*** Provided data ***
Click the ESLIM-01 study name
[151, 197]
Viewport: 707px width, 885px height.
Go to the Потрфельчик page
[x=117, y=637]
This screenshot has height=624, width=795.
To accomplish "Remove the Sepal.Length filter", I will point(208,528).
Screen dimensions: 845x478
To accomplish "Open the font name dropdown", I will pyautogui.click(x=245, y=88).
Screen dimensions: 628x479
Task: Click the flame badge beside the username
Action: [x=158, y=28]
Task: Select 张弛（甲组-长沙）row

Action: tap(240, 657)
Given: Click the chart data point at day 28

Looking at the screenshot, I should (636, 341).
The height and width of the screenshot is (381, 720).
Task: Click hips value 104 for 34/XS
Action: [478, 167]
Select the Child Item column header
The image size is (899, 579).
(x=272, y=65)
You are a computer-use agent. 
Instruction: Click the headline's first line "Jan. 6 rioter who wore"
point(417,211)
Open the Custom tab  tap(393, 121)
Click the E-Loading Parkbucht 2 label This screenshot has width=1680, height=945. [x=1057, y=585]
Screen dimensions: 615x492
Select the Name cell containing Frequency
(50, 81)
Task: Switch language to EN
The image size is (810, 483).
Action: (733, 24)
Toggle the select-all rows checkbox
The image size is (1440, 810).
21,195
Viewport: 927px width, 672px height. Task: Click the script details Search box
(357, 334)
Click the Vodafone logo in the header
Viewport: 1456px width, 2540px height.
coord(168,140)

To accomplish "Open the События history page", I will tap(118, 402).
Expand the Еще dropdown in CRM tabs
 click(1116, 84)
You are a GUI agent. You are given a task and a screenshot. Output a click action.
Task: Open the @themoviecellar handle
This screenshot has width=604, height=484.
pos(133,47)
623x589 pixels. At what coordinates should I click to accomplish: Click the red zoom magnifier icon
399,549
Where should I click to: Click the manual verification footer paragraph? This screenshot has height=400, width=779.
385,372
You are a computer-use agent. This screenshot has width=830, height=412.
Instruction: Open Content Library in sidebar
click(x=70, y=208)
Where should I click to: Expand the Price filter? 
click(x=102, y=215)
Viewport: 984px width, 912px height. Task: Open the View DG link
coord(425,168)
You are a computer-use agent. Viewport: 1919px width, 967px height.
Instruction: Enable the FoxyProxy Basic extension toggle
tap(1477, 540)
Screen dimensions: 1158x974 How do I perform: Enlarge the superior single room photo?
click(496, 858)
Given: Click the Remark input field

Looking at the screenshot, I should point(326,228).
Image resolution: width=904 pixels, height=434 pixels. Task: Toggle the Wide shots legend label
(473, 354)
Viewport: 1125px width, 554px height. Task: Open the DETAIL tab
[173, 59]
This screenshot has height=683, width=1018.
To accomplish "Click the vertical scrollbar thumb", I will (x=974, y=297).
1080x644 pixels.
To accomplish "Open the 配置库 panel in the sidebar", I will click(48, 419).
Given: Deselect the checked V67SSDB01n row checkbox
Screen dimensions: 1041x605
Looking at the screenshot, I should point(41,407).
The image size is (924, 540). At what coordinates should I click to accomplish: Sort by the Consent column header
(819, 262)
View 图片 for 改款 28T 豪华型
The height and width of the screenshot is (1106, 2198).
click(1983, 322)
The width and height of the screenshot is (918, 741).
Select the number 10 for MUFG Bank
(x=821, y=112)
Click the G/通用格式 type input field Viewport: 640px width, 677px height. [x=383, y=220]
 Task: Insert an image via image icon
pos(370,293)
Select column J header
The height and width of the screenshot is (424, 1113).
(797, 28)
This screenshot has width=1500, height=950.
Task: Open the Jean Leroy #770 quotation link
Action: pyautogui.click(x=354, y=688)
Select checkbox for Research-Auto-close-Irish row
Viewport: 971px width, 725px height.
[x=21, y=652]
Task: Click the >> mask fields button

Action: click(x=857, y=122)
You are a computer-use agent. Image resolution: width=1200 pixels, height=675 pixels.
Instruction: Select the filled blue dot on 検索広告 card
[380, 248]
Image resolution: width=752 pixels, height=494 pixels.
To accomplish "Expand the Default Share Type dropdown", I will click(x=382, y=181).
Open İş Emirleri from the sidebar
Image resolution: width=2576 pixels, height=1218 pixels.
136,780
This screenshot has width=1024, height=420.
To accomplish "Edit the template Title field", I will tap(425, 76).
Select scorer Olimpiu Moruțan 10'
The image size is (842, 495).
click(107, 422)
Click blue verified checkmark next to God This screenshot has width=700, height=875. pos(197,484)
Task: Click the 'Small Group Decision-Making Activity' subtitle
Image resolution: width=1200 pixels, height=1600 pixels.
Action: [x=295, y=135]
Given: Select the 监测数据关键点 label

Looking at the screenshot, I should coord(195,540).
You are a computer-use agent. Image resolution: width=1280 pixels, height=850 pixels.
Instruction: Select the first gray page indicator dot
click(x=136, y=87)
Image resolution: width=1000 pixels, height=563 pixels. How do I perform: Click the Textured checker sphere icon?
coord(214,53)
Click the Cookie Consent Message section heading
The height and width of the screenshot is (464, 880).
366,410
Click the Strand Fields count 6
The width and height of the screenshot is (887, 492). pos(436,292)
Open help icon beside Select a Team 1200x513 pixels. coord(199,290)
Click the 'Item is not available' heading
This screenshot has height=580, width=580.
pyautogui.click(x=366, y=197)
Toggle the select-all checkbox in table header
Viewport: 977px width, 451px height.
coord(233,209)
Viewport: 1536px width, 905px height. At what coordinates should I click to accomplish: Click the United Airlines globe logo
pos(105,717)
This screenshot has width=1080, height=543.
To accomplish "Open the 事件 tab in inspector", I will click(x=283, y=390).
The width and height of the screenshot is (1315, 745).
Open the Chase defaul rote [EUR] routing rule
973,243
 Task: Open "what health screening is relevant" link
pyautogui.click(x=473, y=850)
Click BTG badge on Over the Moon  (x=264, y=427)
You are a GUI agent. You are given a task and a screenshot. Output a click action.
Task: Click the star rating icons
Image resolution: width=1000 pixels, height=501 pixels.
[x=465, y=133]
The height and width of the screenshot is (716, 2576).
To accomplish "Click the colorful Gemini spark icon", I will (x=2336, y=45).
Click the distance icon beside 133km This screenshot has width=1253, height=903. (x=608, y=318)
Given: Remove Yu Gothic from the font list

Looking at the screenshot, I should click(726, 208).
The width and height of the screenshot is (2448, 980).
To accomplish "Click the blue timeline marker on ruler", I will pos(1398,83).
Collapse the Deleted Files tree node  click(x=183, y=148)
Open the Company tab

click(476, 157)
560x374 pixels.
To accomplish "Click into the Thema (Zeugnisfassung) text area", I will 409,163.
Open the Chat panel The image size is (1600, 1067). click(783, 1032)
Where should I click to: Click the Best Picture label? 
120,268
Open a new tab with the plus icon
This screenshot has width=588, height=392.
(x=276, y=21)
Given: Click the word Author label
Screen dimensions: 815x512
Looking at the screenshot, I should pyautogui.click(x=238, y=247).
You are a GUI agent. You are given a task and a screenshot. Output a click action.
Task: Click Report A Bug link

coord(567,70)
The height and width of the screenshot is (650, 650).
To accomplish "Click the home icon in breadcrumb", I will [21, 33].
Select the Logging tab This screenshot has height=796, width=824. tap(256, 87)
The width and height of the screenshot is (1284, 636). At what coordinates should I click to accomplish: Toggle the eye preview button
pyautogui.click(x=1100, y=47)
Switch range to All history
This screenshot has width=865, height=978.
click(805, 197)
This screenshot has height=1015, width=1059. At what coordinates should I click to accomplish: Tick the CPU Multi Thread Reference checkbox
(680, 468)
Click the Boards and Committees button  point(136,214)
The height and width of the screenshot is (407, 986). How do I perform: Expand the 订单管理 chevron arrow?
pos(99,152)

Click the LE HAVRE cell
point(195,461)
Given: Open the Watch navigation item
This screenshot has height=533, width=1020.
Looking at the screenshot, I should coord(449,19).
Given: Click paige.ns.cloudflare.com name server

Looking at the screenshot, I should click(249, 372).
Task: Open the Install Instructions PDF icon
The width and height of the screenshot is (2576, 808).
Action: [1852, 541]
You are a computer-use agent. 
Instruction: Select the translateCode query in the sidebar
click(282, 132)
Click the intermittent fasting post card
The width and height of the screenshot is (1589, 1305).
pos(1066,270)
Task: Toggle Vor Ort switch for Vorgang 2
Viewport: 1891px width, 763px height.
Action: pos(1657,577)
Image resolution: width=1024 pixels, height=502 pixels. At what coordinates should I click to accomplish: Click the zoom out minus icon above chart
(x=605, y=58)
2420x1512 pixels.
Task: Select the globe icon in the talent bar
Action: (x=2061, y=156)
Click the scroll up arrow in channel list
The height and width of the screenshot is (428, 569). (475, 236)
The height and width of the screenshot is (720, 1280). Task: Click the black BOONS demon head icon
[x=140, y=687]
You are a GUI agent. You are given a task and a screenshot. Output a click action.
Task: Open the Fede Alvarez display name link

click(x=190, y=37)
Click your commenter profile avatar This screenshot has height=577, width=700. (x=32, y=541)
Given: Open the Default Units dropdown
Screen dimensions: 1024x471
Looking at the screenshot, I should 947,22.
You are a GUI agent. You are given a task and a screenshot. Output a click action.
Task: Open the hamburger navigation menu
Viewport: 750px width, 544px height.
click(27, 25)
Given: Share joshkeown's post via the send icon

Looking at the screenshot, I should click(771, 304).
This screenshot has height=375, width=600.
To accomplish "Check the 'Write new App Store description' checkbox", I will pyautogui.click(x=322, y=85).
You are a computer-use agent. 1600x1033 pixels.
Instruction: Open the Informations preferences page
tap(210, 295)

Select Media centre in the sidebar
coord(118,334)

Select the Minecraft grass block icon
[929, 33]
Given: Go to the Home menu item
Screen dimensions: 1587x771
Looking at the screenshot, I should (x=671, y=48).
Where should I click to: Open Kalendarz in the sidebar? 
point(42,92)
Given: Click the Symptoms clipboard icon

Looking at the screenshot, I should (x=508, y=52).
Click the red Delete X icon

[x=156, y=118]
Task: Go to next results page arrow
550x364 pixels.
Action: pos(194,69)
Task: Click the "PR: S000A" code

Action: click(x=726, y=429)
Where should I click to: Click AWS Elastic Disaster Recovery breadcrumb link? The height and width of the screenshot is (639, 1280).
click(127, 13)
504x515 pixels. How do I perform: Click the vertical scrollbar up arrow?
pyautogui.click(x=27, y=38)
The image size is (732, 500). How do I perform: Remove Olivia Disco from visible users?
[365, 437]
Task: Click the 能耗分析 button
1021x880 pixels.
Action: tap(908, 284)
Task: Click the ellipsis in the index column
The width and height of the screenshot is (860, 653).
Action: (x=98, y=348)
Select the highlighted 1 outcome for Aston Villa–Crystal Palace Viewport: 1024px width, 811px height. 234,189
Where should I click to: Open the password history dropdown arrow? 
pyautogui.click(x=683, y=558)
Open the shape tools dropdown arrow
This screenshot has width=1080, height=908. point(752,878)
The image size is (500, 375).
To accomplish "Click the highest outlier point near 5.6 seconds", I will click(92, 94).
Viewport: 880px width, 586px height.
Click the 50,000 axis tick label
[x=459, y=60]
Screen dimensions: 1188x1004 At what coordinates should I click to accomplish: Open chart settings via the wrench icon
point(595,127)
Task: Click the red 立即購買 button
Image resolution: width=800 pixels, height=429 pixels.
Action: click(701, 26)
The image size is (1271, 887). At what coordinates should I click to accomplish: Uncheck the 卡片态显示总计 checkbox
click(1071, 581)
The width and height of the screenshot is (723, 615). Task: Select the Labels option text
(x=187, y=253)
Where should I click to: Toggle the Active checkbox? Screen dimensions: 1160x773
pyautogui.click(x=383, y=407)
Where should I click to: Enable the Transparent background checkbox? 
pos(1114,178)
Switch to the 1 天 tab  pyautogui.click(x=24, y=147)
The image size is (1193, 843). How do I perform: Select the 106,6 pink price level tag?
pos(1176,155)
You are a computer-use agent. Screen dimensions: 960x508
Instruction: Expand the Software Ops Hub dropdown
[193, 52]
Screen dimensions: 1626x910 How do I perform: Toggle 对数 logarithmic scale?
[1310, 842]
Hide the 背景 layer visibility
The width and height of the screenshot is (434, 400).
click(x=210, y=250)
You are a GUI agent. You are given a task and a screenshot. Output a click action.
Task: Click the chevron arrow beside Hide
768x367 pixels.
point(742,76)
*** End of Provided data ***
What you need to do: Please report every line in the entries above that holds the string "next".

Written answer:
Click blue verified checkmark next to God This screenshot has width=700, height=875. pos(197,484)
Task: Go to next results page arrow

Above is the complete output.